Mi canario cultiva toda la noche su jardín porque no tiene con quien hacer el amor: cada mañana se despierta silbando lujurioso al lado de la jaula del loro que lo mira con temor. Por la tarde pule su pico para cantar y se baña aleteando su lumbre bajo el sol.  Cuando le abro la ventana y siente el aire pe­netrando sus alas, salta de un lado a otro como un chiquillo feliz. Cultiva con recelo su jardín porque a veces se siente solo y extraña los parajes que nunca vio.  Mira caer la lluvia y canta sin remedio. Creo que su canto es una manera de olvidar el día y la noche para siempre.

Orfeo

Los corceles de Orfeo vuelan por el cielo del desierto sin preocuparles el tiempo que vendrá.  Saben que sólo me interesa la colina desde donde se ven las velas de los ángeles que alumbran todos los pinos de la ciudad.  El otoño se derrumba con el árbol seco de mi patio, mientras que todos los pájaros esperan en fila la reaparición del orden en los cielos.

Mi caballo se ha quedado sin estrellas

Mi caballo se ha quedado sin estrellas.  En la noche ya no levanta la cabeza para leer el firmamento ni tampoco corre libremente sin temer el desfiladero.  Por primera vez ha sentido el vacío que otorga la tinta a los olvidados, y galopa con el hocico babeante por la enramada.  Mi caballo ya no relincha como antes, el amor le ha carcomido la mente y los nervios. Su pelaje vuela con el viento mientras pasta bajo el sol o camina entre la niebla de la ciudad, y espera y espera el regreso del gran fuego para que lenta­mente lo depure.

El Paso

Aquí hay un puente al revés y un río que no habla. Algunos incrédulos hablan de los gerundios y los gera­nios que vuelan por el río.
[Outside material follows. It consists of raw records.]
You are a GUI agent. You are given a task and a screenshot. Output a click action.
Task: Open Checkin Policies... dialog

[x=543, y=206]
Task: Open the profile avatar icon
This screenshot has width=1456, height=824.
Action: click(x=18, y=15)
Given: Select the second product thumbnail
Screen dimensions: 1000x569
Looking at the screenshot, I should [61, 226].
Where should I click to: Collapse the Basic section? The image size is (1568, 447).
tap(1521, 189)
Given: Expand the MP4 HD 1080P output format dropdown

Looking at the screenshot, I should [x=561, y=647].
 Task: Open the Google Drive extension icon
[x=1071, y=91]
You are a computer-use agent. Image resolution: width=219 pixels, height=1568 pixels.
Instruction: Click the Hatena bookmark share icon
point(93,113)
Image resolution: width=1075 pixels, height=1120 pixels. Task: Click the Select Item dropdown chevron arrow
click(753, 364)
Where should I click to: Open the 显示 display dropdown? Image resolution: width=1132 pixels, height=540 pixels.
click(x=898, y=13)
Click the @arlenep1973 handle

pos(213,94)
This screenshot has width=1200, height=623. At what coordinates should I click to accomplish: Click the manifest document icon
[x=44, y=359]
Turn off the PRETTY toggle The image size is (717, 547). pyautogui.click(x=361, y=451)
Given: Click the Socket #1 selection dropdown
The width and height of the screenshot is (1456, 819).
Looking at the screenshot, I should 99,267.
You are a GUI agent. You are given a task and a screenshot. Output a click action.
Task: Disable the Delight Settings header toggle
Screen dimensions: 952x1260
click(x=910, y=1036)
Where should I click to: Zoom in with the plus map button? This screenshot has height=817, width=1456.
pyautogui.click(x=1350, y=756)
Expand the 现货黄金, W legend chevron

No comprenden porque nunca han visto el mar ni los faroles que la luna señala por la playa. Debajo del puente hay una ciu­dad que no hace ruido y al otro lado las torres humean sus metales. Vaya contraste: gerundios y geranios cubren mi patio interior, y allá afuera es­pejean las gemas de la ciudad, aquella toldería que se asoma con los peregrinos que cruzan el infierno sin agua.

La ventana

Voy a construir una ventana en medio de la calle para no sentirme solo. Plantaré un árbol en medio de la calle, y crecerá ante el asombro de los pasean­tes: criaré pájaros que nunca volarán a otros árboles, y se quedarán a cantar ahí en medio del ruido y la indiferencia. Crecerá un océano en la ventana. Pero esta vez no me aburriré de sus mares, y las gaviotas volverán a volar en círculos sobre n-ú cabeza. Habrá una cama y un sofá debajo de los árboles para que descanse la lumbre de sus olas.

Voy a construir una ventana en medio de la calle para no sentirme solo. Así podré ver el cielo y la gente que pasa sin hablarme, y aquellos buitres de la muerte que vuelan sin poder sacarme el corazón. Esta ventana alumbrará mi soledad. Podría inclusive abrir otra en medio del mar, y solo vería el horizonte como una luciérnaga con sus alas de cristal. El mun­do quedaría lejos al otro lado de la arena, allá donde vive la soledad y la memoria.  De cualquier manera es inevitable que construya una ventana, y sobre todo ahora que ya no escribo ni salgo a caminar como antes bajo los pinos del desierto, aun cuando este día parece propicio para descubrir los terrenos inson­dables.

Voy a construir una ventana en medio de la calle.  Vaya absurdo, me dirán, una ventana para que la gente pase y te mire como si fueras un demente que quiere ver el cielo y una vela encendida detrás de la cortina. Baudelaire tenía razón: el que mira desde afuera a través de una ventana abierta no ve tanto como el que mira una ventana cerrada.  Por eso he cerrado mis ventanas y he salido a la calle corriendo para no verme alumbrado por la sombra.

La octava estación

Ahora leo los cuadernos azules de Kafka, el vecino que soñaba con la ventana en medio de la calle y el tronco inmutable sobre la nieve. Un buitre le pico­teaba las botas.  Durante largas noches vio al cuervo de escaso plumaje merodeando la estación del tren y las terrazas vacías de la ciudad.

Mientras el demonio atormentado moraba por el bos­que, Franz escribía ante una lámpara y una campana sus sueños inviolables. Cómo podía saber Franz que el tronco era una columna de hielo clavada sobre la tierra blanca. O tal vez era sólo la apariencia del sol sobre la octava estación de Babel.